### [Prompt]
An exact copy of the entries is needed, with every line included.

########################################

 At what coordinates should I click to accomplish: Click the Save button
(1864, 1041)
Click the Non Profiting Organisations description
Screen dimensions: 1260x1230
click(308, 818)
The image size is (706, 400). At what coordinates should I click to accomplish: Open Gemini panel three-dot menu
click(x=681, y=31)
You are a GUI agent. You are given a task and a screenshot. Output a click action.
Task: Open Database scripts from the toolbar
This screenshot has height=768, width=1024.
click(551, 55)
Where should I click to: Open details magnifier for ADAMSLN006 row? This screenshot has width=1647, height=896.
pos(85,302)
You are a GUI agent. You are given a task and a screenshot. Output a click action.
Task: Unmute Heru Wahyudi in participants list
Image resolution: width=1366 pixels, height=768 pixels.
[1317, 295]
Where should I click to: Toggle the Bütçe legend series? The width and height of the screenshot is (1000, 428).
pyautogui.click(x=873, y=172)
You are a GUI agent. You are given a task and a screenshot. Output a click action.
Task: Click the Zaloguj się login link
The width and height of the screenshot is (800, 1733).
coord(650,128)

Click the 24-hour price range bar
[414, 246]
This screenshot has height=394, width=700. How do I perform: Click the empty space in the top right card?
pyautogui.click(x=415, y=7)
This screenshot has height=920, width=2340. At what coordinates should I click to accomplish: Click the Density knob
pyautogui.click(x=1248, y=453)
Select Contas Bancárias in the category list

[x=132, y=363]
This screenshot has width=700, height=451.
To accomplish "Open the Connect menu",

########################################

### [Result of the exercise]
 At what coordinates should I click to accomplish: Click the Save button
(1864, 1041)
Click the Non Profiting Organisations description
Screen dimensions: 1260x1230
click(308, 818)
The image size is (706, 400). At what coordinates should I click to accomplish: Open Gemini panel three-dot menu
click(x=681, y=31)
You are a GUI agent. You are given a task and a screenshot. Output a click action.
Task: Open Database scripts from the toolbar
This screenshot has height=768, width=1024.
click(551, 55)
Where should I click to: Open details magnifier for ADAMSLN006 row? This screenshot has width=1647, height=896.
pos(85,302)
You are a GUI agent. You are given a task and a screenshot. Output a click action.
Task: Unmute Heru Wahyudi in participants list
Image resolution: width=1366 pixels, height=768 pixels.
[1317, 295]
Where should I click to: Toggle the Bütçe legend series? The width and height of the screenshot is (1000, 428).
pyautogui.click(x=873, y=172)
You are a GUI agent. You are given a task and a screenshot. Output a click action.
Task: Click the Zaloguj się login link
The width and height of the screenshot is (800, 1733).
coord(650,128)

Click the 24-hour price range bar
[414, 246]
This screenshot has height=394, width=700. How do I perform: Click the empty space in the top right card?
pyautogui.click(x=415, y=7)
This screenshot has height=920, width=2340. At what coordinates should I click to accomplish: Click the Density knob
pyautogui.click(x=1248, y=453)
Select Contas Bancárias in the category list

[x=132, y=363]
This screenshot has width=700, height=451.
To accomplish "Open the Connect menu",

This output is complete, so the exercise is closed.